The catchment area of Laguna Lake is the focus of various human activities, as follows [6,7,8].

• The water resources of Laguna Lake are used for various competing purposes, including agriculture, industry, cultivation, drinking, transportation, and leisure. Therefore, it is increasingly important to develop water resource management policies.
• Rapid urbanization and development of industry and commerce from the northwestern to the western shores of Laguna Lake have led to land use changes that have resulted in water pollution and ecosystem degradation.

The main causes of water pollution of Laguna Lake are surface sources such as domestic wastewater and inorganic materials from industrial activity [9]. The hydrological behavior of the lake and the groundwater and surface water in the water catchment area needs to be investigated and monitored continuously to deal with the various problems related to the above-mentioned human activities. However, previous studies of Laguna Lake may have suffered from problems of information-sharing and data quality. The lake has been the focus of development aid programs of various associations, such as the Japan International Cooperation Agency (JICA), which has supported the conservation of selected rivers [10]. However, in most cases the agencies involved may not have considered sharing information with local stakeholders. In addition, because of insufficient funding and human resources, it may have been difficult to collect data and maintain monitoring instruments, resulting in problems with the observation data.

Information shown
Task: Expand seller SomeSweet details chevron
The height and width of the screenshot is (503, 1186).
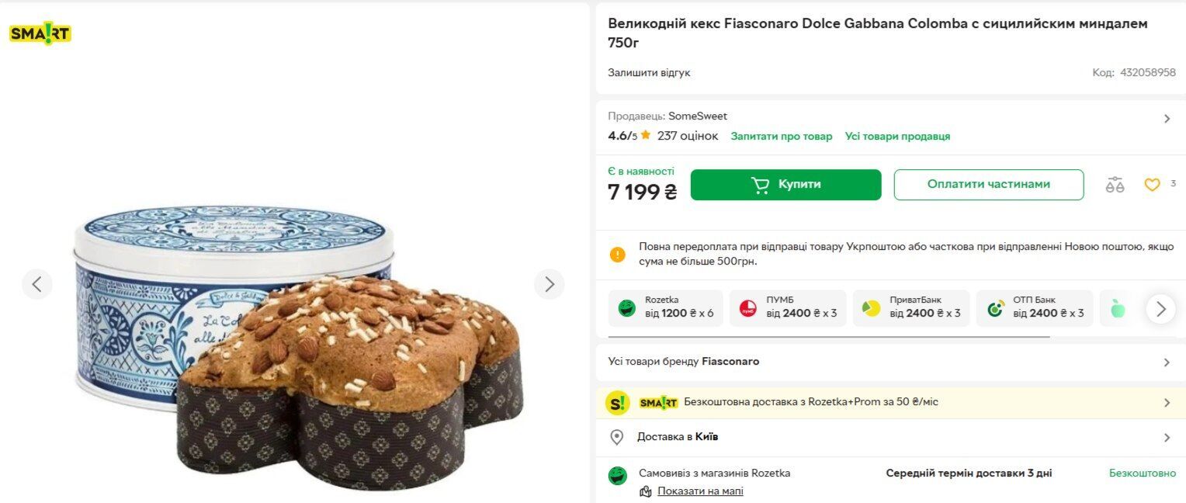Action: pyautogui.click(x=1167, y=119)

Your task
Please write the next part of the passage on Laguna Lake, starting right after its final sentence. The material plays no part in the work here.

Response to the exercise
Nakagiri et al. [11] showed that oxygen and hydrogen isotopic ratios (hereafter referred to as “water isotopic ratios”) could be used as stable isotopic tracers to estimate evapotranspiration. The water isotopic properties of various types of waters (e.g., rivers, lakes, and springs) from individual sampling points can be used to provide information on the characteristics of the inflows and outflows of a specific lake and its water catchment area. The water isotopic properties can also be used as an indicator of the hydrological cycle of the Laguna Lake catchment.

Studies of Laguna Lake have mainly focused on the concentrations of organic/inorganic substances and water turbidity [12,13,14,15]. However, these data indicate nothing more than the water quality of individual sampling points. Furthermore, to date the LLDA has not presented systematic information about the water isotopic properties of Laguna Lake and its water catchment area. In other words, systematic information about the water isotopic properties of the surface water and groundwater of Laguna Lake and of its catchment area is not presently available.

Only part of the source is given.